Wheel of Misfortune
Identify Operational Risks with a Wheel of Misfortune
For several months, we have been working on migrating a key service to a new Kubernetes platform. Whilst we have done security assessments and implemented protective monitoring, as we near the switchover date, there are a couple of things that keep me up at night:
- We don’t have any live, operational experience on the platform. This will be the first service on the new infrastructure.
- The service currently has a 99.5% SLA and serves 0.2 requests per second. We will need to maintain both of these
We needed a way to build our confidence in the new platform by identifying operational risks and implementing preventive measures to achieve sufficient reliability for the new service.
To do this, we used a new approach to brainstorm potential risks to our goal of 99.5% availability. Then we added some extra details to help us prioritise which risks to focus on.
We ended up with a table of reliability risks like this one below.
What do the headings mean?
Estimated time to detection (ETTD) – How long it takes to discover an incident.
Estimated time to recovery (ETTR) – How long does it take to fix the incident once you have discovered it?
Percentage of users affected – Does it affect all your users or a subset? Maybe users belong to a specific use case or user journey.
Estimated time between failures (ETBF) – How often does this incident happen? How likely is this risk to occur?
Unit – To keep things simple, we used High/Low to measure each risk but you can use something more granular i.e. Red/Amber/Green or Seconds/Minutes.
Set the scene
Start by giving the team some context on what’s at stake. For us, we asked the team to imagine we have gone live on the new platform and our SLA is 99.5% – What can jeopardise that?
It’s important to set some ground rules that will help the team focus otherwise you risk overwhelming the team and yourself with risks.
In our scenario, we made the assumption that: 1. We are installing quarterly maintenance updates/patches to the platform and it’s dependencies 2. We have monitoring on new platform equivalent to the existing
Ask the team to identify risks on post-it notes (or Trello). Each person should then describe the risks they’ve identified in the order of likelihood or impact.
Go through each risk as a team and discuss each heading. This is where a Delivery Manager comes in hand to keep the discussion moving and avoid getting bogged down. We used a simple High/Med/Low rating to go through our list fast!
It’s useful if you have someone other than the facilitator transcribing important points that are generated from conversations and ’aha moments.
At this stage, it really helps if you prioritise the most important risks before discussing preventative measures.
Here are some possible options you can implement:
- An issue that takes a long time to discover can be caught earlier with monitoring and alerts.
- An issue that occurs frequently can be added to the backlog to resolve once and for all.

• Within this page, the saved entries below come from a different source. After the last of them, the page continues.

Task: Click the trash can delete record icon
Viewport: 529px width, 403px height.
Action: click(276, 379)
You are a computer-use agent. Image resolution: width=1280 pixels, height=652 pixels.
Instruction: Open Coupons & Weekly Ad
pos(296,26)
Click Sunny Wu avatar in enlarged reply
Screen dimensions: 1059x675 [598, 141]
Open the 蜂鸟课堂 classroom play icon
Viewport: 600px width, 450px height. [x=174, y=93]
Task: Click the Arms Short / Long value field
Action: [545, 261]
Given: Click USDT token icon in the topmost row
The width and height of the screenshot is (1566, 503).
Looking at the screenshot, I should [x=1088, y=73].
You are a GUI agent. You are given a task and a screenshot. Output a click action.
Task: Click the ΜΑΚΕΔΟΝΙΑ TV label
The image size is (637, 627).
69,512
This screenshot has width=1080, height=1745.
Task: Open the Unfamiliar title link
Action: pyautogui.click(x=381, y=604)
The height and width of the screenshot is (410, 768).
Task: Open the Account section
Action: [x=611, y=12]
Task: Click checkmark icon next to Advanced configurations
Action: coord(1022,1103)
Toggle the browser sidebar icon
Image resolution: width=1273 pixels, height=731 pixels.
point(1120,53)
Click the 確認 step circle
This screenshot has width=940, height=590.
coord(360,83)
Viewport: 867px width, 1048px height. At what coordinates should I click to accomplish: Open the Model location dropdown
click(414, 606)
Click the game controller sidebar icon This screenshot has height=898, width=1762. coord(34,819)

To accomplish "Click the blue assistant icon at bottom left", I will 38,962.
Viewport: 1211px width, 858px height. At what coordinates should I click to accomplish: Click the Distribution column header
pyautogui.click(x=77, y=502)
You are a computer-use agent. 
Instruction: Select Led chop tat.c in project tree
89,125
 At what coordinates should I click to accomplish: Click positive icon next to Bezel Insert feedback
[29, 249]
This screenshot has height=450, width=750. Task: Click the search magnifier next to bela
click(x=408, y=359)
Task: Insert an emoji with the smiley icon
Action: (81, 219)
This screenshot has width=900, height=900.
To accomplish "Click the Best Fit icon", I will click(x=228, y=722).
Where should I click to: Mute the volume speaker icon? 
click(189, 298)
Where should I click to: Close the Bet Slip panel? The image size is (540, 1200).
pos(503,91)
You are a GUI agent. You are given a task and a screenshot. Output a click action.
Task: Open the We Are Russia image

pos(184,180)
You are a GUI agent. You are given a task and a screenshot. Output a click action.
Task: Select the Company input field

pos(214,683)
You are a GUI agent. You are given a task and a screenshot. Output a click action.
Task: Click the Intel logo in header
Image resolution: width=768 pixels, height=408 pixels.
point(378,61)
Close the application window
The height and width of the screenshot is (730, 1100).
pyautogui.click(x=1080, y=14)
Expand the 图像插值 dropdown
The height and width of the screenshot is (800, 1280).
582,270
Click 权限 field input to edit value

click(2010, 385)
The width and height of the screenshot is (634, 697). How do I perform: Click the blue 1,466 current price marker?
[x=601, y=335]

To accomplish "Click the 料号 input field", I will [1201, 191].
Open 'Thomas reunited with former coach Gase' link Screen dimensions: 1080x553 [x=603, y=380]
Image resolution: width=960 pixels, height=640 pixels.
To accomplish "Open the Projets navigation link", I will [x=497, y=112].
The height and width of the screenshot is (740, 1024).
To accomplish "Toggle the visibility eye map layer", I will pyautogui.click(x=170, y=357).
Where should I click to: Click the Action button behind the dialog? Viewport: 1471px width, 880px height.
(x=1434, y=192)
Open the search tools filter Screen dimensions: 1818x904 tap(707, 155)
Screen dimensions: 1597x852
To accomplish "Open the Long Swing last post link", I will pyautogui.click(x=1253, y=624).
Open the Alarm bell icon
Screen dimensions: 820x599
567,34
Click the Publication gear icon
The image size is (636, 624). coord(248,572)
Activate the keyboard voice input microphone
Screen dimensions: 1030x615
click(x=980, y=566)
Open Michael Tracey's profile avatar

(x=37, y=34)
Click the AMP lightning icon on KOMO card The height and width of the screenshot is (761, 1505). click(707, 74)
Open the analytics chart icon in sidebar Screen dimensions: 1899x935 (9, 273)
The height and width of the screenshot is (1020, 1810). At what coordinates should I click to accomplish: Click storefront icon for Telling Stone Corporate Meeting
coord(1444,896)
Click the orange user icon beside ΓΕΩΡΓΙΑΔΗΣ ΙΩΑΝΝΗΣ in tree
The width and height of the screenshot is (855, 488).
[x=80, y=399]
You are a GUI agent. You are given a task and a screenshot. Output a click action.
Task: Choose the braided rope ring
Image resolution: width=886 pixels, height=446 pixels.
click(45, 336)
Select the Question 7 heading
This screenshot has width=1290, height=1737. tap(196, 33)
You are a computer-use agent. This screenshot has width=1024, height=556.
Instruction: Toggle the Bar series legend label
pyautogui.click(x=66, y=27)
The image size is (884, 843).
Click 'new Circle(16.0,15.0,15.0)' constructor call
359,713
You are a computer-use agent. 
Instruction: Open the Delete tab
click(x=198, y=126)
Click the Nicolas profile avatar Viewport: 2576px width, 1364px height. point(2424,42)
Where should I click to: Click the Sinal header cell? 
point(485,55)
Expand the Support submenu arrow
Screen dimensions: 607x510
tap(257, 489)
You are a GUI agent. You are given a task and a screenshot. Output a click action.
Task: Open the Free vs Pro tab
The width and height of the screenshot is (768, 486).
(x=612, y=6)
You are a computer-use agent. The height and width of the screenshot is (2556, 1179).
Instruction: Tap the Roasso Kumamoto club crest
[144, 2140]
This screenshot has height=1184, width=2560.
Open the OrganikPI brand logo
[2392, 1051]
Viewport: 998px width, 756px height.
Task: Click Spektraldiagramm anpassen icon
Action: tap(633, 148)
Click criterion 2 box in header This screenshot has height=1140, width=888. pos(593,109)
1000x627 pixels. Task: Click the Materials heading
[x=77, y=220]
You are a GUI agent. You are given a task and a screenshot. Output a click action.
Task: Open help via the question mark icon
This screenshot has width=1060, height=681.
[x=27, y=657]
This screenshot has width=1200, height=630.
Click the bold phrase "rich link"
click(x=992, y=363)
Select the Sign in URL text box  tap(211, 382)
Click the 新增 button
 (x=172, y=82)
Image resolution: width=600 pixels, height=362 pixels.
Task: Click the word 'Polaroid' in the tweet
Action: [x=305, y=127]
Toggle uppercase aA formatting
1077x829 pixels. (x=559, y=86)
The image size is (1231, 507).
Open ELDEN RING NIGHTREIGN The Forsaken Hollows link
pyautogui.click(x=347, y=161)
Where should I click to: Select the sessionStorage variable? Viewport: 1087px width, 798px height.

- As issue classed as BAU might be resolved with documentation
- A critical service might require dedicated support and classification of risks i.e. P1, P2
Note: this isn’t an exact science. The key outcome of this session is to get a shared understanding of the risks and their impact.
For my team, this helped us determine the important risks and plan the rest of our reliability work for the platform.
- Take breaks
- Keep it light
- Split into multiple sessions
- Continuously prioritise